014. Thus societies come to reflect the elements and to sustain life either in terms of amoral, immoral, or moral criteria overall, the amoral being a combination of nonconformist and humanist, the immoral predominantly characterized by fundamentalism, and the moral disposed to a preponderating transcendentalism.
015. Neither fundamentalist nor transcendentalist societies are of the world but, on the contrary, of world-rejecting fieriness or airiness, as the case may be. In fact, they are rather less political and/or economic than either scientific or religious, with a corresponding distinction between cosmic Netherworldliness and karmic Otherworldliness.
COLLECTIVE AND INDIVIDUAL
016. Whether the collective exists for the individual or the individual for the collective ... will be determined by the type of society – individuals existing for the collective in the amoral contexts of the world, the collective existing for the individual in both the immoral and moral contexts of that which is either anterior to the world, and netherworldly, or posterior to it, and otherworldly.
017. Thus the individual does not exist in his own right in worldly societies, but in relation to the collective, which has the right to subsume him into itself in the interests of a society conceived in phenomenal terms, whether this right be expressed democratically and/or bureaucratically or, indeed, technocratically and/or plutocratically – the difference between volume–mass realism and mass–volume naturalism.
018. For worldly societies, which are collectivistic, are only germane to the phenomenal planes of volume and mass, not to the noumenal planes of space and time, and therefore they will either favour a feminine bias in volume–mass realism or a masculine bias in mass–volume naturalism, assuming they have not attempted to strike a balance between the two.
019. If the individual exists for the collective in the worldly contexts, as described above, then in both netherworldly and otherworldly contexts it is the collective that exists for the individual, whether that individualism be expressed autocratically and/or aristocratically or, indeed, theocratically and/or meritocratically – the difference between space–time materialism and time–space idealism.
020. For non-worldly societies, in their individualistic bias, are only germane to the noumenal planes of space and time, and therefore they will either favour a diabolic bias (superfeminine to subfeminine) in space–time materialism or a divine bias (submasculine to supermasculine) in time–space idealism.
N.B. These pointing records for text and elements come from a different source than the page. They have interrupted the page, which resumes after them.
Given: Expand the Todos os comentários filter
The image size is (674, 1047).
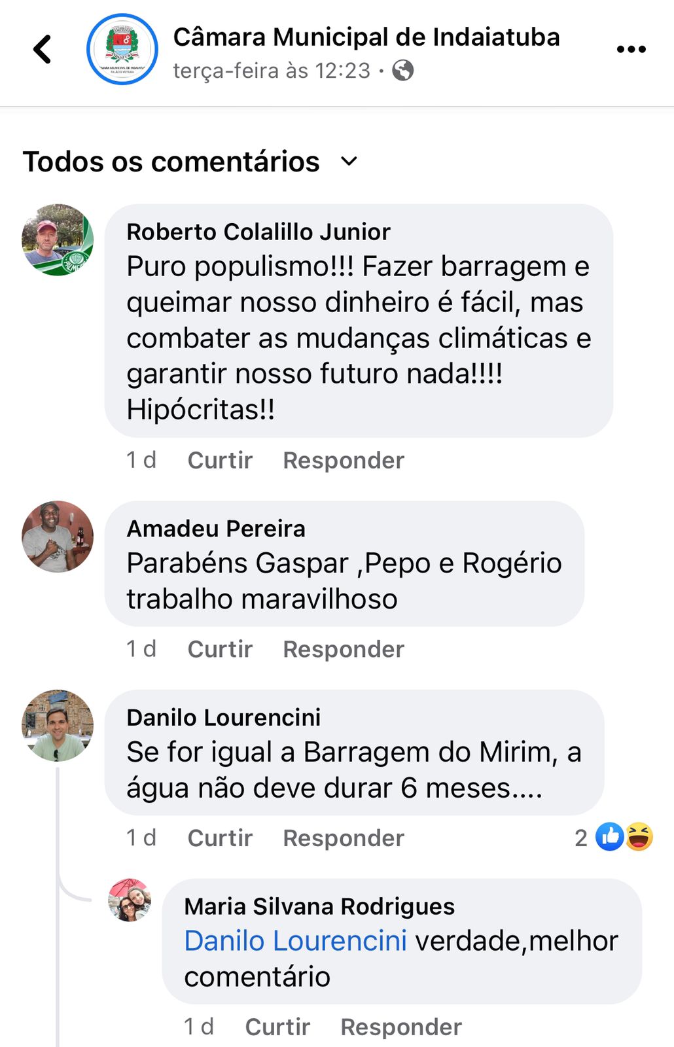Looking at the screenshot, I should (190, 162).
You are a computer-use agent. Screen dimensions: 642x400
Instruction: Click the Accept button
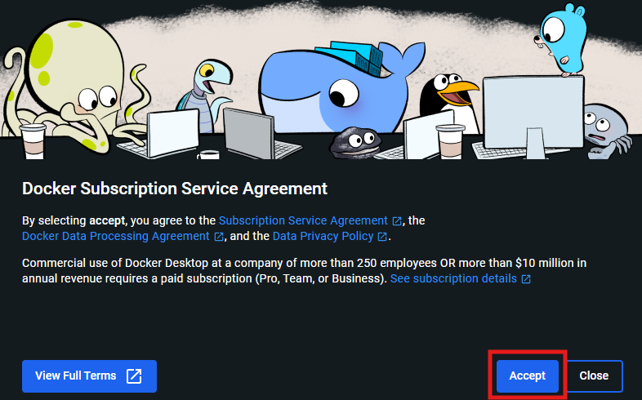click(528, 376)
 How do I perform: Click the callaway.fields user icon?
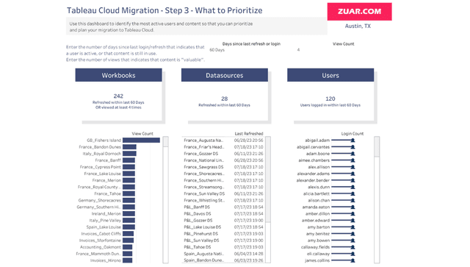[353, 247]
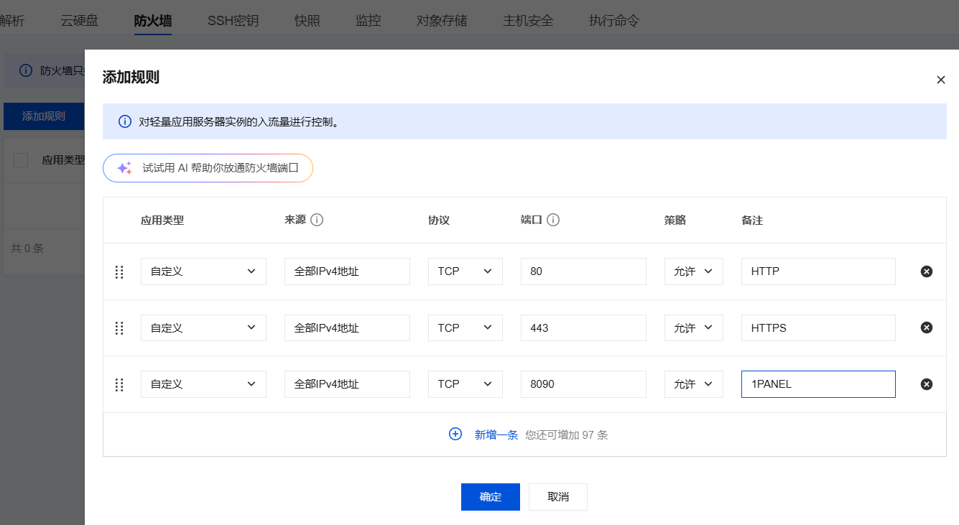959x525 pixels.
Task: Delete the HTTPS rule with its X icon
Action: pyautogui.click(x=926, y=327)
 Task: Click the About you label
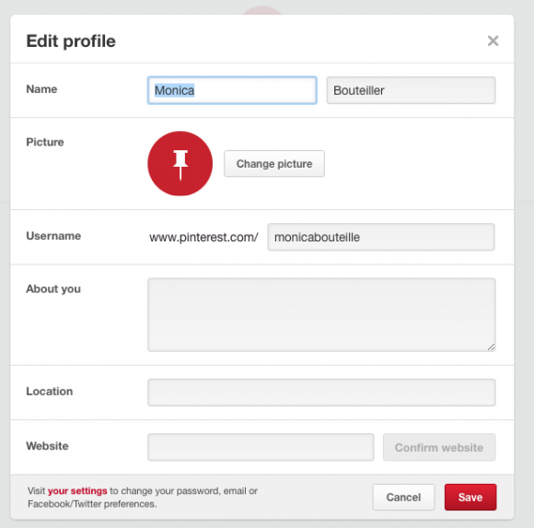pyautogui.click(x=53, y=288)
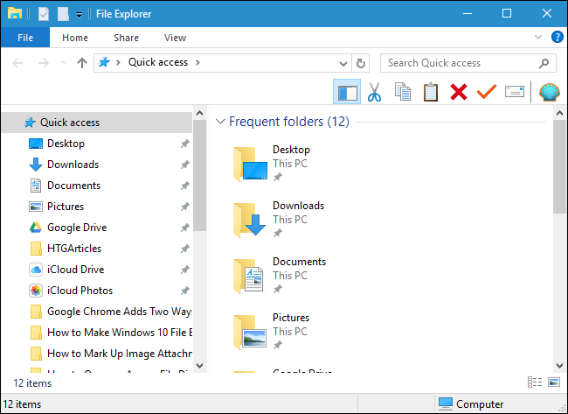568x414 pixels.
Task: Click the Paste clipboard icon
Action: click(430, 92)
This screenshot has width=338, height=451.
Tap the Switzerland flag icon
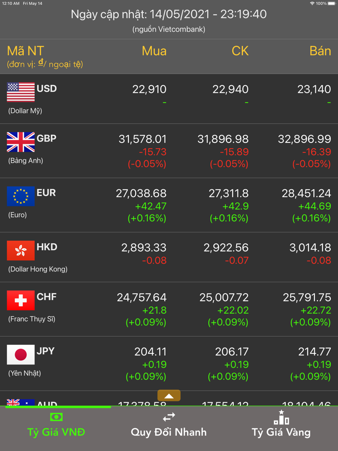coord(21,300)
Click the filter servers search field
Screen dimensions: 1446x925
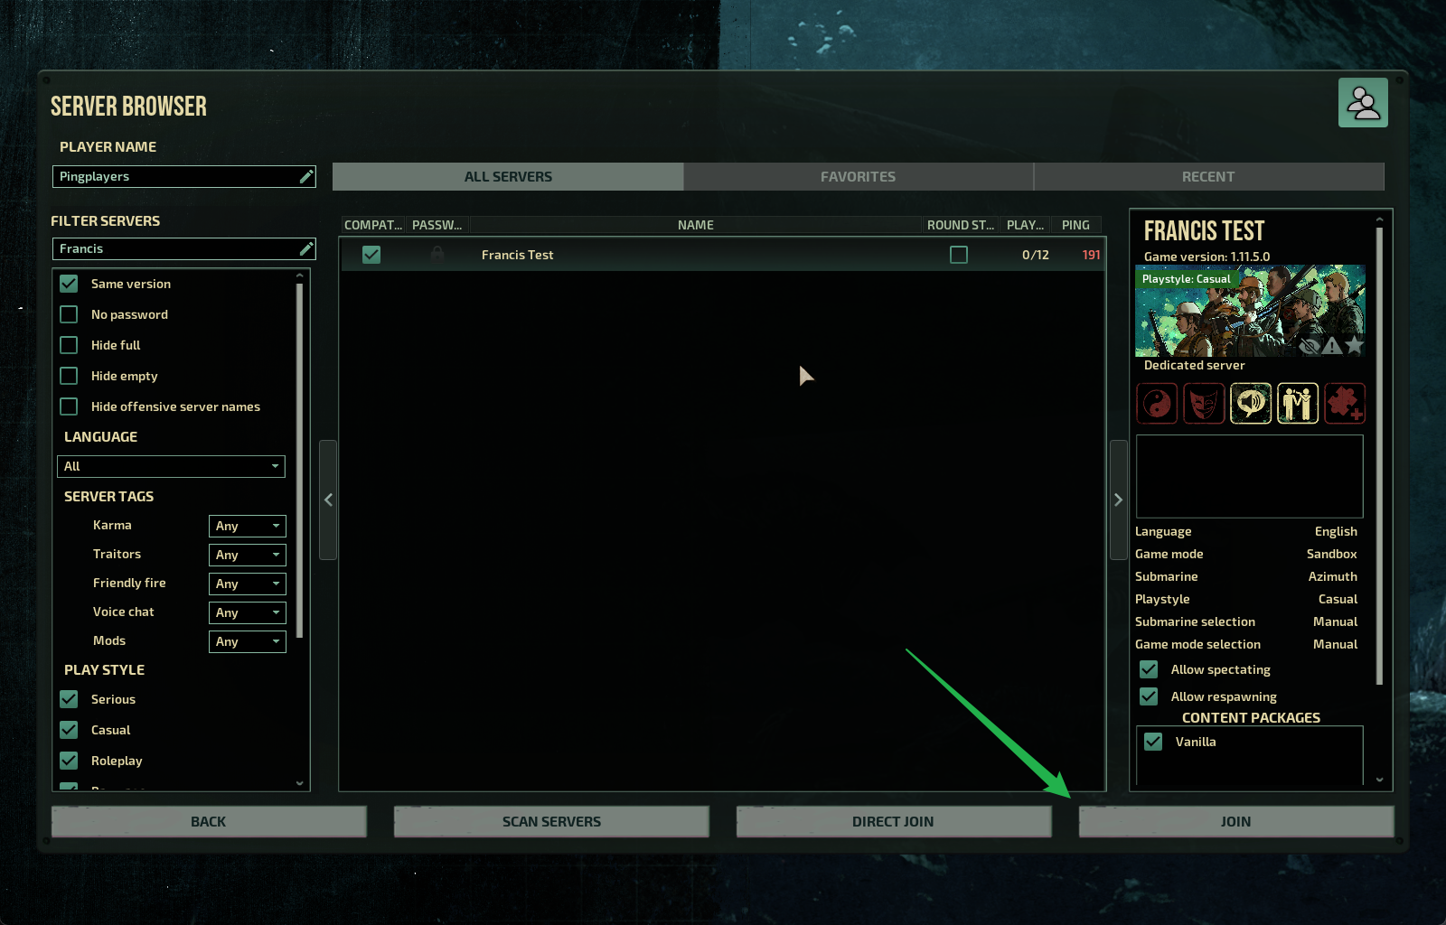point(176,248)
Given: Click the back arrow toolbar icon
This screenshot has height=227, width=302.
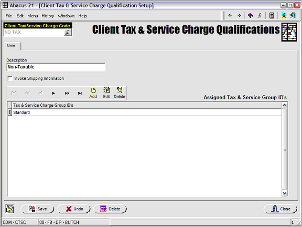Looking at the screenshot, I should click(x=230, y=15).
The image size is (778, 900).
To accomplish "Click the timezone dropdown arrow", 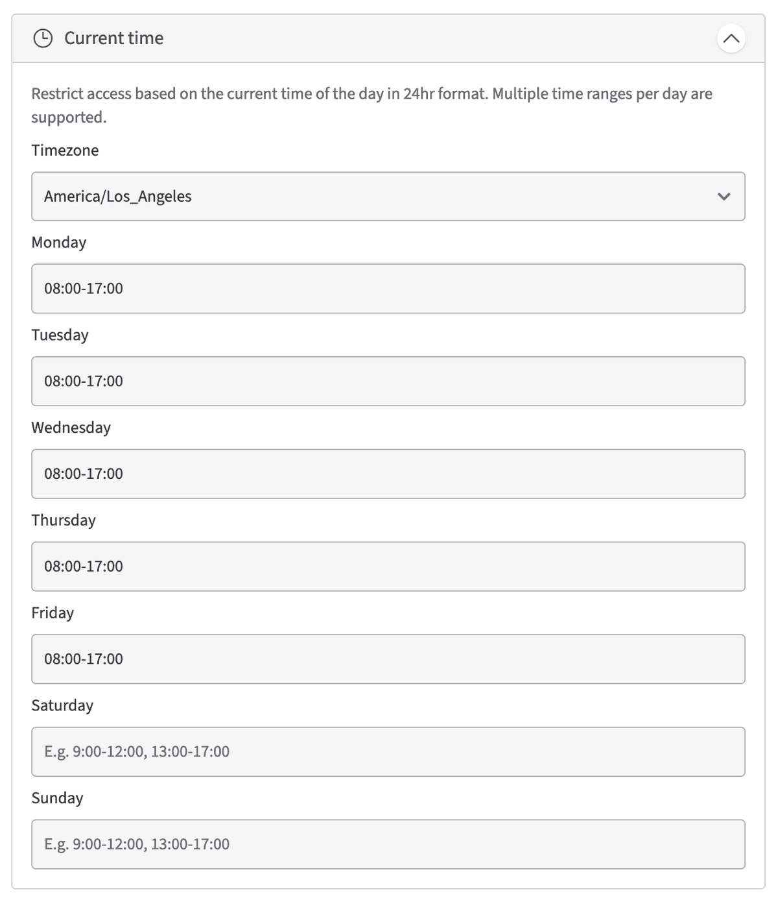I will pyautogui.click(x=724, y=196).
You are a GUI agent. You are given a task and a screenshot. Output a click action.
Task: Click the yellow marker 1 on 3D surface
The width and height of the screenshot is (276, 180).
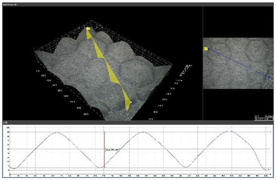click(88, 28)
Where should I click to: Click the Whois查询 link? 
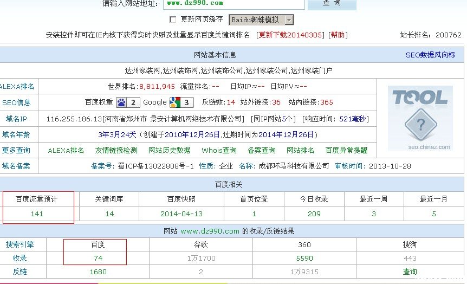(219, 150)
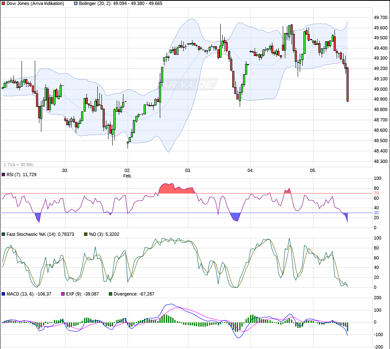Click the '30.' date axis label
Image resolution: width=390 pixels, height=349 pixels.
click(65, 170)
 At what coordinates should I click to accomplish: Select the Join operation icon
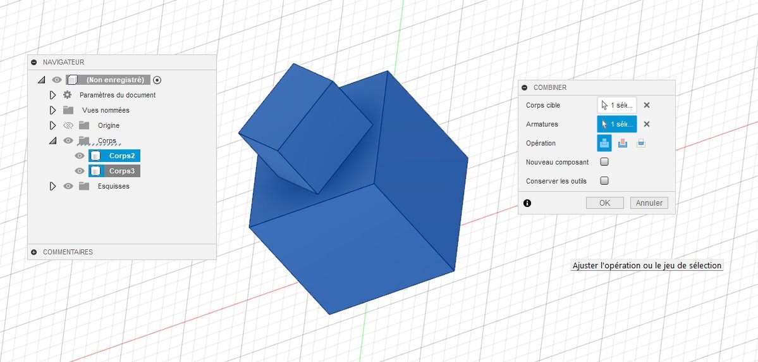pyautogui.click(x=604, y=143)
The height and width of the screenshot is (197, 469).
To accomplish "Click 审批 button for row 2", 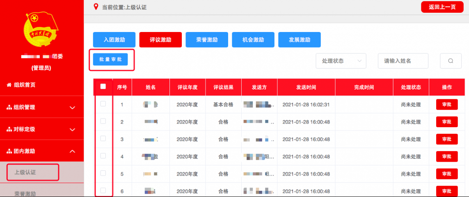I will click(446, 122).
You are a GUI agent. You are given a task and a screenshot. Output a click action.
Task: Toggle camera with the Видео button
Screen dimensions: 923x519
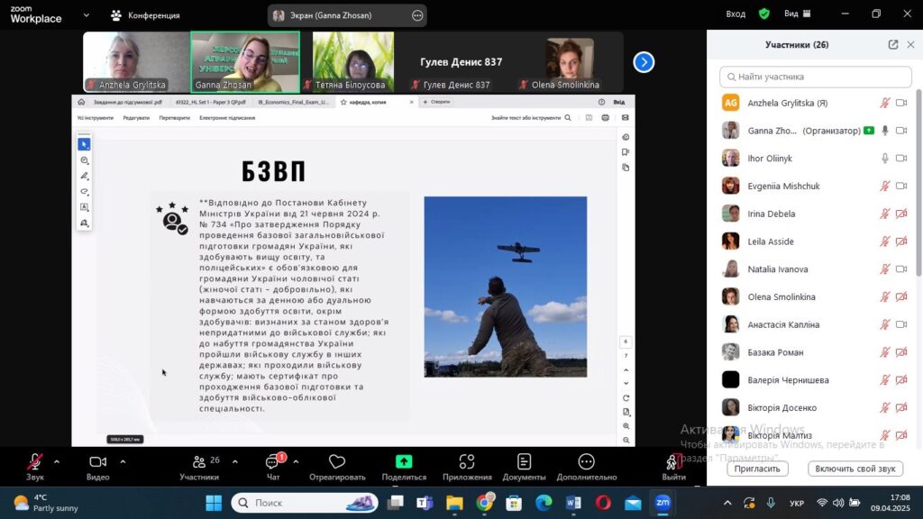click(97, 464)
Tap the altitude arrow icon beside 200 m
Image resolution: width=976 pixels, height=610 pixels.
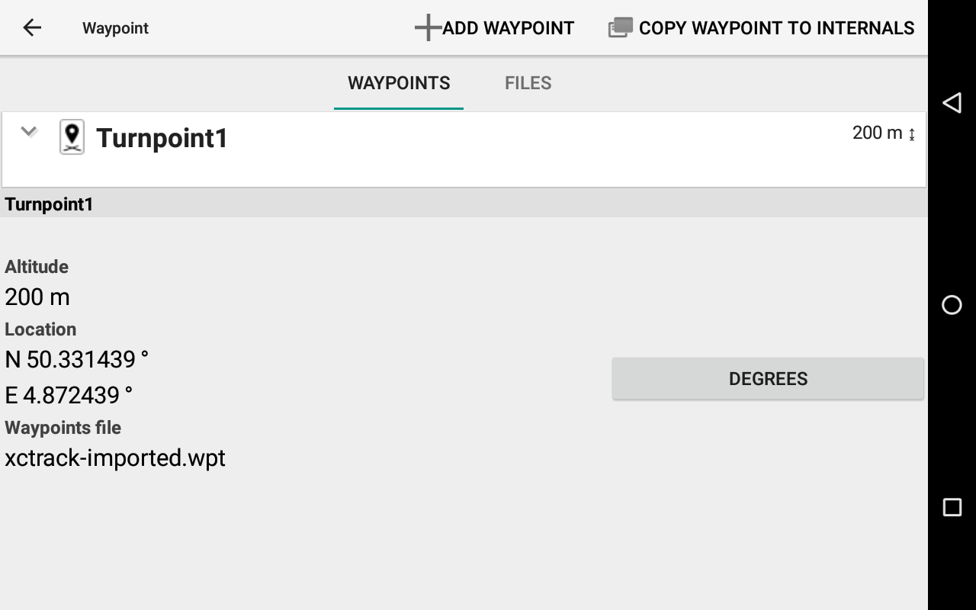click(912, 134)
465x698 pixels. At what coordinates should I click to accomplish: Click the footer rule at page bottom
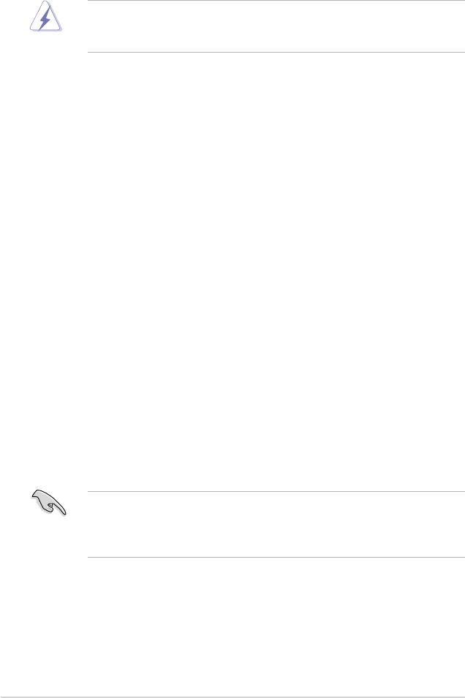point(233,697)
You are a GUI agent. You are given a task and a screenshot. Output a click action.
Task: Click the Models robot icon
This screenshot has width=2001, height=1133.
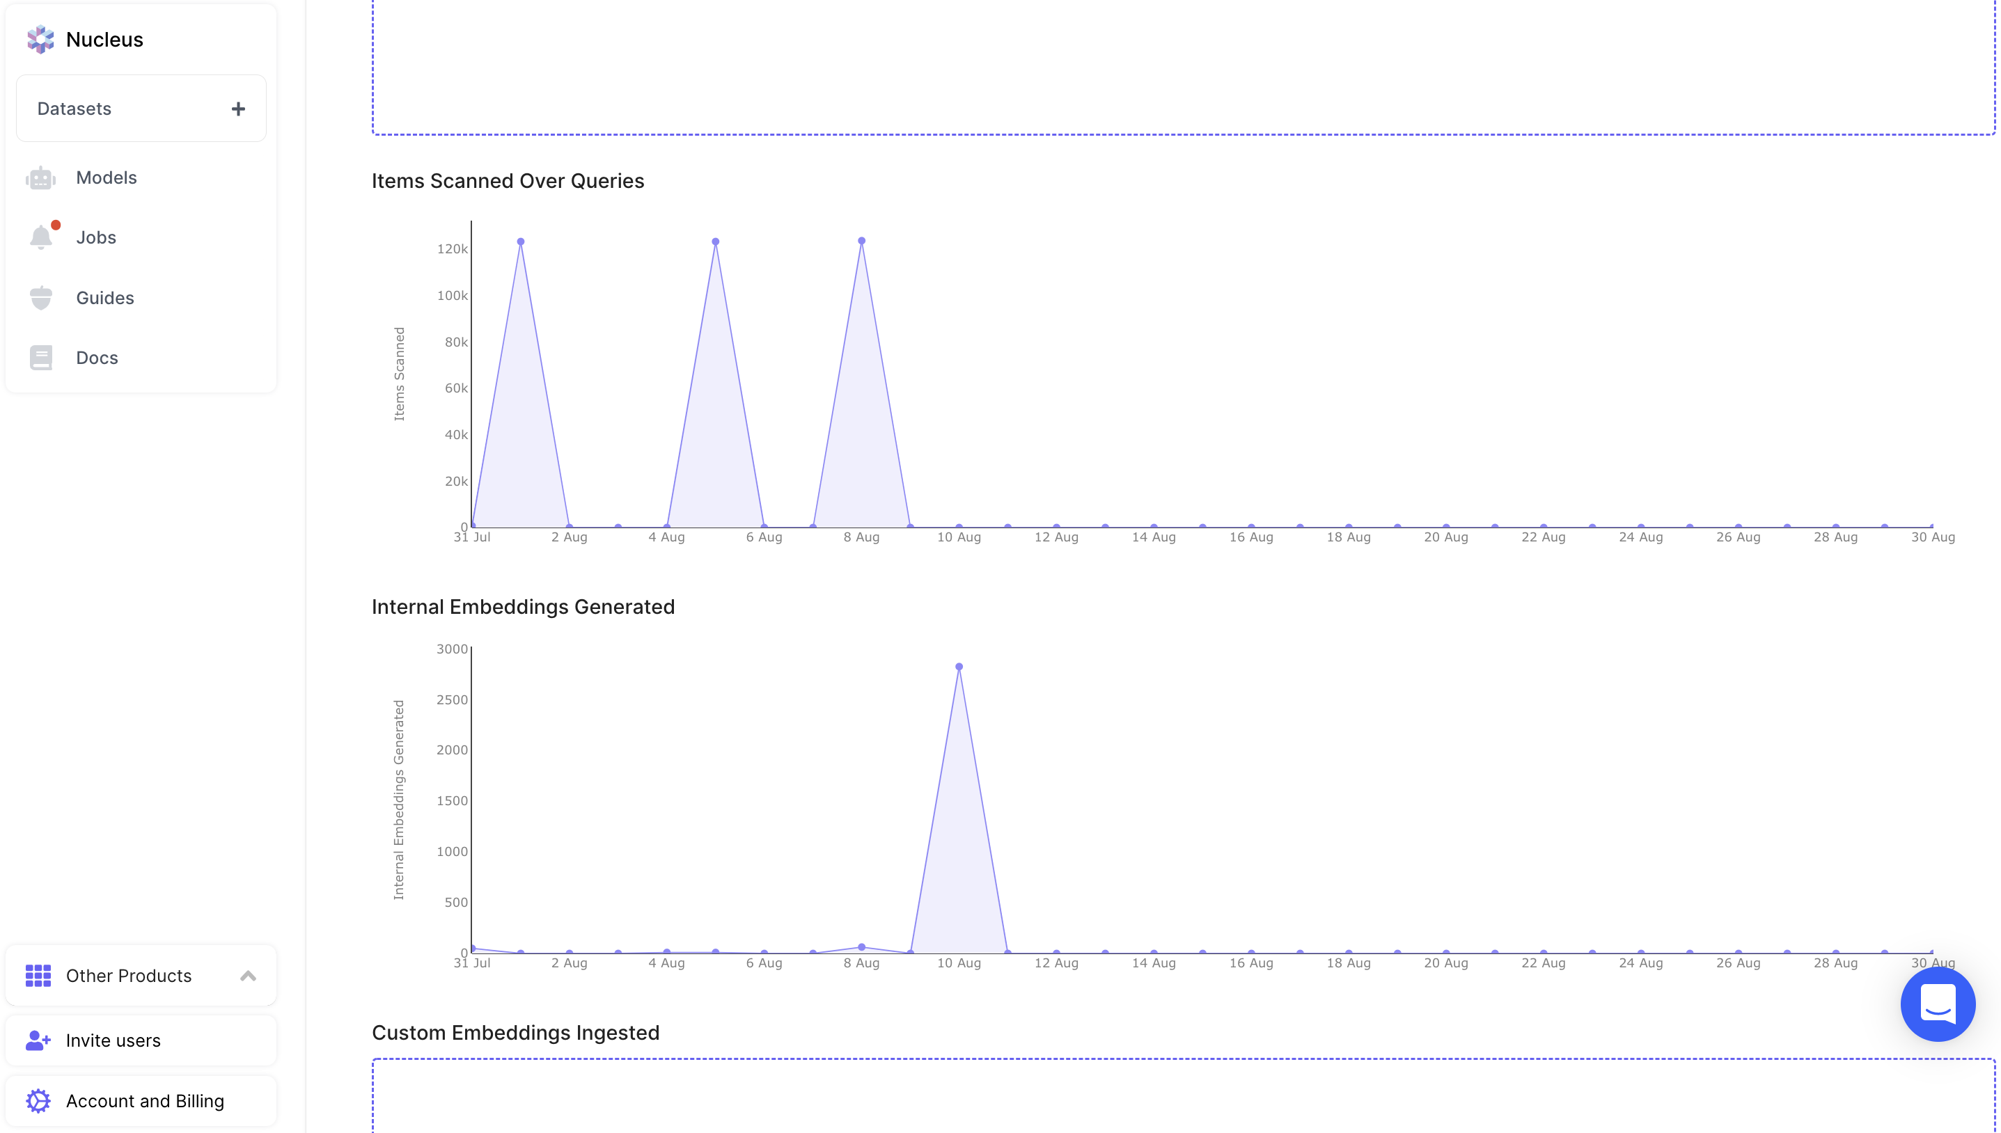click(x=40, y=178)
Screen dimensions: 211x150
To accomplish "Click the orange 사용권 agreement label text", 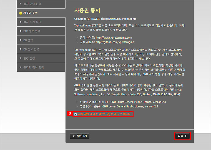I will [105, 114].
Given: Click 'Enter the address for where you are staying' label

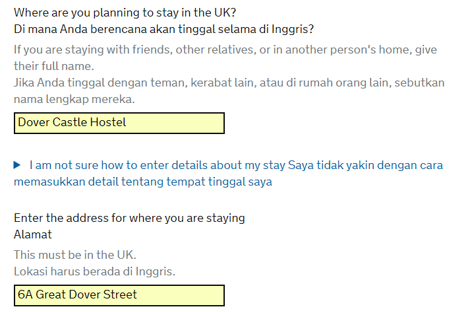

021. Materialism and idealism are much less disposed to the striking of a balance than realism and naturalism, though even in the biased extremes of life a kind of unbalanced balance, or uneasy compromise, is possible, as between (in general terms) the Devil and God, and such a compromise would be less worldly than non-worldly, as the netherworldly and the otherworldly extremes co-exist in a context of limbo, the noumenal equivalent of the world.